I have studied Yiddish for 100 days
I have studied Yiddish flashcards for a total of 47 hours
I have reviewed 1,334 individual flashcards
Correct learning: 69.74%
Correct young: 75.37%
Correct mature: 79.54%
I've changed the name of my blog to Dress British Think Yiddish, for no reason, I suppose, than I prefer it. I still continue to learn Yiddish on my cell phone, so the former name of the blog, Cell Phone Yiddish, still works, but as I expand beyond simply writing about learning the language to writing about additional aspects of Yiddish, it doesn't seem broad enough.
I have started adding longer phrases into my studies, although not the sort of thing I am likely to use every day, as they are mostly curses. I have both "You should meet a fire" and "you should die an unusual death" added into my flashcards, because you're not always in the mood to tell someone to burn to death but not in a mood to be more precise about how they should die. But I need to get some phrases into my head, and I figure it will help if they are things I want to remember.
But otherwise, my program continues much the same. Let me precise about the flashcards I am building just now, and their sources:
1. I have a list of the 1,000 most common Yiddish words, which stretches to about 27 pages on the PDF I have on my iPod. I have completed 8 of the pages, so roughly a third. I add in a new page every few days, and I often have learned quite a few of the words on the list already, so each page gives me somewhere between 15 and 30 new words.
2. I have an old Berlitz phrasebook that has been rerelased as an audio book through audible, and I work on one chapter of it every week or two. There are 57 pages in the accompanying PDF, and I have completed 23 of these. This is the sort of brutal, functional, everyday Yiddish you typically learn in classes: How to order food at a restaurant, how to talk about the weather, etc.
3. I purchased a English/Yiddish dictionary, and have been going through it page by page. I do three things: First, I cross off words I already know, and make sure that the gender of the word is right on my flashcards (it often isn't, thanks to the fact that Google translate thinks about 90 percent of Yiddish words are feminine.) Then I add in any cognates or near cognates, since those are words that are relatively easy for me to learn. Finally, I add in any words that I think is interesting or useful. A page of the dictionary will generally add about 15 words. I am up to the letter E just now.

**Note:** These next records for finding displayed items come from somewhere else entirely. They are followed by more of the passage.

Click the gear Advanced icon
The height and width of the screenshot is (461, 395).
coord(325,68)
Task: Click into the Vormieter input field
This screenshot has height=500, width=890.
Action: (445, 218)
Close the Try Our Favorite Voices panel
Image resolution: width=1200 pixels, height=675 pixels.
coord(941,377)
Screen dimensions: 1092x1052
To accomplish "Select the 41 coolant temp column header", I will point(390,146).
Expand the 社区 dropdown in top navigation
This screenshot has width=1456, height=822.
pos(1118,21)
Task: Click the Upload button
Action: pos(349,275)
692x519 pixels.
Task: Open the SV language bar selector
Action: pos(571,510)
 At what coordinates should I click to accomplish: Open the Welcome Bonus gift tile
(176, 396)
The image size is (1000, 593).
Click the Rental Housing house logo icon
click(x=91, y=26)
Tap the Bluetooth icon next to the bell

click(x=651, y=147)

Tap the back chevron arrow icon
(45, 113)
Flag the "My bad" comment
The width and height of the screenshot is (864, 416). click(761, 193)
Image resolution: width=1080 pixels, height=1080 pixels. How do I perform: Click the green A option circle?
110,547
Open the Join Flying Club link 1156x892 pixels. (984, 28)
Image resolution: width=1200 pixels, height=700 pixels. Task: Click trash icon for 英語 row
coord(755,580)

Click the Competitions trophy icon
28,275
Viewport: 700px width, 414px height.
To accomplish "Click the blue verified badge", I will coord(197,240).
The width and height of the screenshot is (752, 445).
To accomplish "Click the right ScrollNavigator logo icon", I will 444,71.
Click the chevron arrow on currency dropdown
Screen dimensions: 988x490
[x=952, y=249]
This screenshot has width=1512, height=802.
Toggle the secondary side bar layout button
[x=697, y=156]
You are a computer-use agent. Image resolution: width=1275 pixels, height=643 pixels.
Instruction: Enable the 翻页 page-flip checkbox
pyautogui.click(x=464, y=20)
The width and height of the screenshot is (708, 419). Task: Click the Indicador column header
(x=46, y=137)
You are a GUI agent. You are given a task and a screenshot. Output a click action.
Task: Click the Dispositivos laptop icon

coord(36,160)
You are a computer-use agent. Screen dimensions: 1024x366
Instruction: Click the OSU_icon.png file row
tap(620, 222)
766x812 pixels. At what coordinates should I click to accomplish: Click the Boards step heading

4. I have a selection of books with titles like "Dirty Yiddish" and "A Dictionary of Slang and Idioms," and I add in a handful of words any time I start feeling like my language learning has become a little too stolid. As a result of this, I have discovered that I am already capable of forming shockingly filthy and mean-spirited Yiddish phrases, which was all I really wanted to do anyway.
Some things I was doing but have put on the backburner:
1. Translating Yiddish poems and songs: The language of poetry and song is just too idiosyncratic for the level of language I am at. Neither are written conversationally, and so they can be hard to translate, and, further, a phrase that works as a song lyric might sound quite odd when spoken as part of a sentence.
2. Seeking out someone I can engage in conversational Yiddish with: I've realized this is not a priority for me just now, and, besides, I don't feel like I have a good enough grasp on how to make a sentence or a quick enough ability to grab words from my memory for this yet. This is a split from the sort of street language programs that inspired this blog, which really encourage people to engage in conversation with their language as soon as possible. But there are a lot of ways to engage language besides conversation, and, at the moment, the ways I am doing it are enough. At some point in the future I will likely want to level up my conversational abilities, but I think at that point I will enroll in an immersion program.
3. Work from a grammar book: I'll get back to it, but I have noticed that the grammar book approach is just not the useful for me now. And I think it is for this reason: Grammar books give 10 phrases that are almost identical, but for subtle changes:
I am looking at the student
I am looking at the female student
I am looking at the students
I am looking at the female students
I am looking at a student
I am looking at a female student
Etc. And the fact is, I find this simply impossible to remember in flashcard form. I can remember if it's dem students, di studentkes, or what. Because my brain has memorized the basic phrase but not the variations. And I think I need more sentences, and sentences that aren't so general, for the grammar machine in my brain to kick in. I will think about this a little more and get back to it.